8. Furthermore, the Supreme Court in State of Uttaranchal and Anr. vs. Sri Shiv Charan Singh Bhandari and Ors., 2013 (11) SCALE 56 has held as under:-

"15. From the aforesaid authorities it is clear as crystal that even if the court or tribunal directs for consideration of representations relating to a stale claim or dead grievance it does not give rise to a fresh cause of action. The dead cause of action cannot rise like a phoenix. Similarly, a mere submission of representation to the competent authority does not arrest time. In Karnataka Power Corporation Ltd. through its Chairman and Managing Director v. K. Thangappan and Anr. (2006) 4 SCC 322, the Court took note of the factual position and laid down that when nearly for two decades the Respondent-workmen therein had remained silent mere making of representations could not justify a belated approach.

16. In State of Orissa v. Pyarimohan Samantaray (1977) 3 SCC 396 it has been opined that making of repeated representations is not a satisfactory explanation of delay. The said principle was reiterated in State of Orissa v. Arun Kumar Patnaik (1976) 3 SCC 579.

xxx xxx xxx

18. In State of T.N. v. Seshachalam (2007) 10 SCC 137, this Court, testing the equality clause on the bedrock of delay and laches pertaining to grant of service benefit, has ruled thus: ...filing of representations alone would not save the period of limitation. Delay or laches is a relevant factor for a court of law to determine the question as to whether the claim made by an applicant deserves consideration. Delay and/or laches on the part of a government servant may deprive him of the benefit which had been given to others. Article 14 of the Constitution of India would not, in a situation of that nature, be attracted as it is well known that law leans in favour of those who are alert and vigilant.

xxx xxx xxx

22. We are absolutely conscious that in the case at hand the seniority has not been disturbed in the promotional cadre and no promotions may be unsettled. There may not be unsettlement of the settled position but, a pregnant one, the Respondents chose to sleep like Rip Van Winkle and got up from their slumber at their own leisure, for some reason which is fathomable to them only. But such fathoming of reasons by oneself is not countenanced in law. Any one who sleeps over his right is bound to suffer. As we perceive neither the tribunal nor the High Court has appreciated these aspects in proper perspective and proceeded on the base that a junior was promoted and, therefore, the seniors cannot be denied the promotion.
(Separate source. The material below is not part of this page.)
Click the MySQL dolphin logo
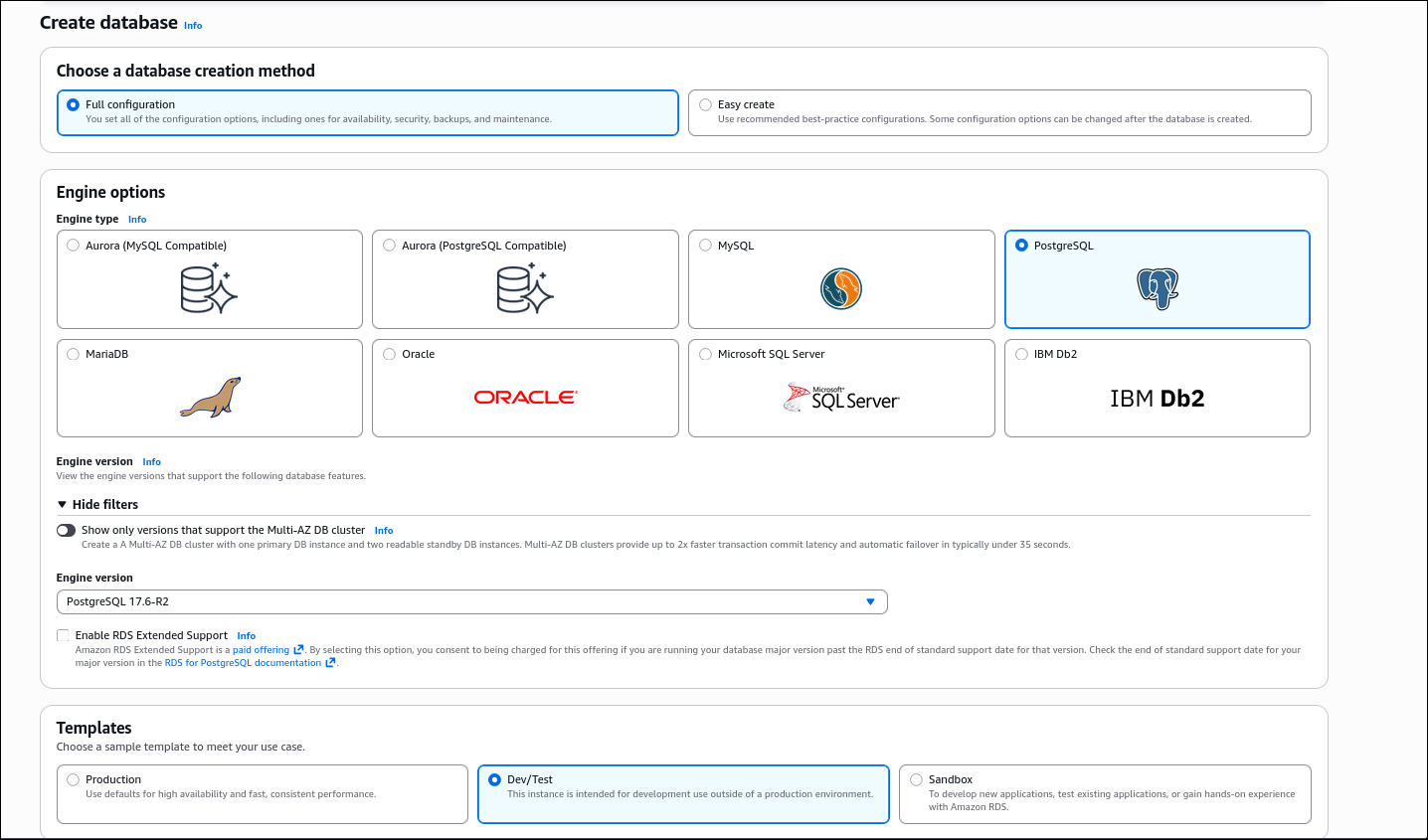 click(841, 289)
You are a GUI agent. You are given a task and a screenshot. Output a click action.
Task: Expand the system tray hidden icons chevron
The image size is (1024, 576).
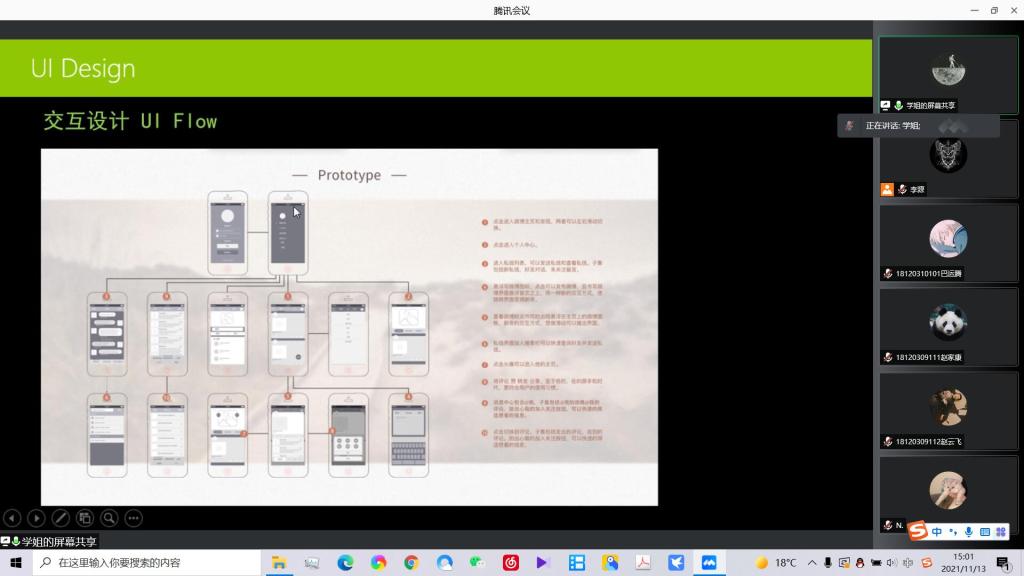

Remaining oblivious to the factum of delay and laches and granting relief is contrary to all settled principles and even would not remotely attract the concept of discretion. We may hasten to add that the same may not be applicable in all circumstances where certain categories of fundamental rights are infringed. But, a stale claim of getting promotional benefits definitely should not have been entertained by the tribunal and accepted by the High Court. True it is, notional promotional benefits have been granted but the same is likely to affect the State exchequer regard being had to the fixation of pay and the pension. These aspects have not been taken into consideration. What is urged before us by the learned Counsel for the Respondents is that they should have been equally treated with Madhav Singh Tadagi. But equality has to be claimed at the right juncture and not after expiry of two decades. Not for nothing, it has been said that everything may stop but not the time, for all are in a way slaves of time. There may not be any provision providing for limitation but a grievance relating to promotion cannot be given a new lease of life at any point of time.

(emphasis supplied)

9. Consequently, this Court is of the view that the present writ petition is barred by laches and subsequent rejection of representation by the respondent would not extend the period for filing the writ petition.

10. This Court is further of the view that if the present writ petition is entertained, it would cause serious prejudice to the respondent inasmuch as the Self Financing Housing Schemes were closed way back in March, 2002. Accordingly, the present writ petition is dismissed.